- **SOURCE EXCERPT**:
____________

README.md · mbreuss/MoDE_CALVIN_ABC_2 at fd95cfe88fb7ea14e7c11988be9fbc4e6ecf571c

            library_name: custom
            tags:
            - robotics
            - diffusion
            - mixture-of-experts
            - multi-modal
            license: mit
            datasets:
            - CALVIN
            languages:
            - en
            pipeline_tag: robotics
            ---
# MoDE (Mixture of Denoising Experts) Diffusion Policy

## Model Description

This model implements a Mixture of Diffusion Experts architecture for robotic manipulation, combining transformer-based backbone with noise-only expert routing. For faster inference, we can precache the chosen expert for each timestep to reduce computation time.

The model has been pretrained on a subset of OXE for 300k steps and finetuned for downstream tasks on the CALVIN/LIBERO dataset.

____________

- **DATA LISTING**:

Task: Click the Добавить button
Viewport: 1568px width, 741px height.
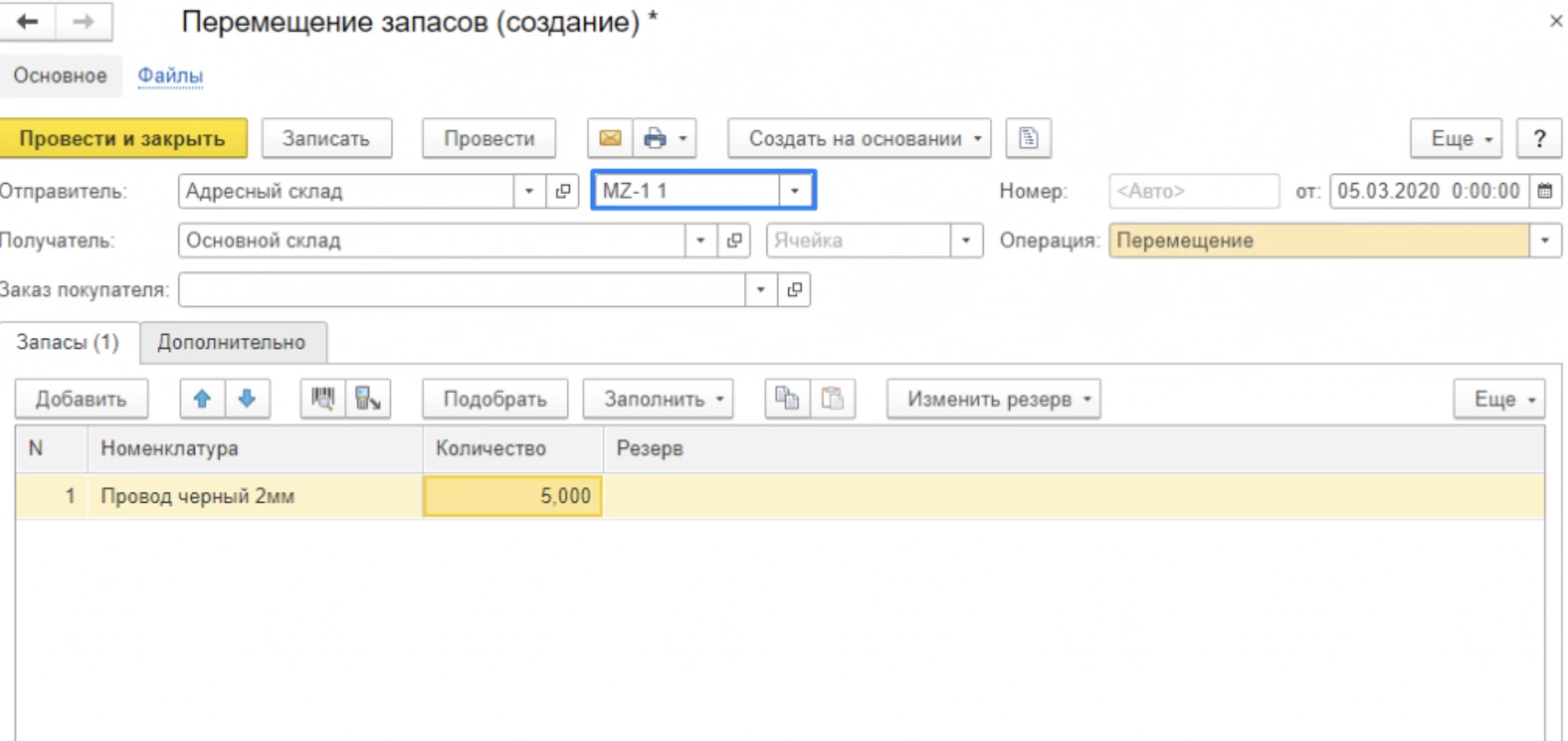Action: pos(81,399)
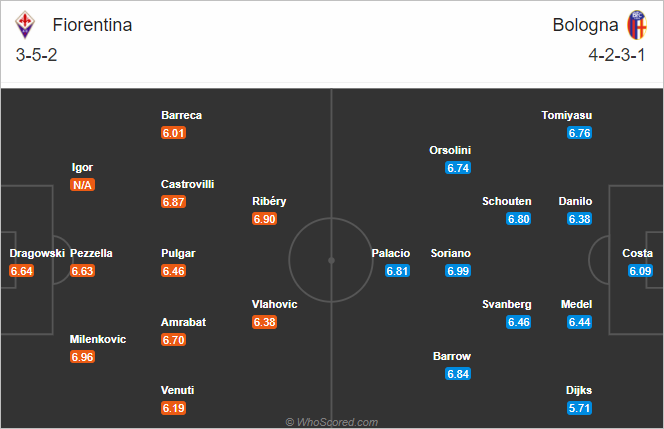The height and width of the screenshot is (429, 664).
Task: Click Costa's 6.09 goalkeeper rating
Action: click(x=640, y=271)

____________

- **PROBLEMS TO SOLVE**:
(a) In the MoDE model card, for how many steps was the model pretrained, and on what data?
(b) Do these statements agree with the MoDE model card? Answer yes or no for each, and quote the words that decide it. (i) The model routes its experts using noise only. (ii) The model is released under an Apache license. (iii) The model was finetuned on the CALVIN/LIBERO dataset.

- **ANSWERS PER TASK**:
(a) It was pretrained for 300k steps on a subset of OXE.

(b)
(i) Yes: "noise-only expert routing"
(ii) No: "license: mit"
(iii) Yes: "finetuned for downstream tasks on the CALVIN/LIBERO dataset"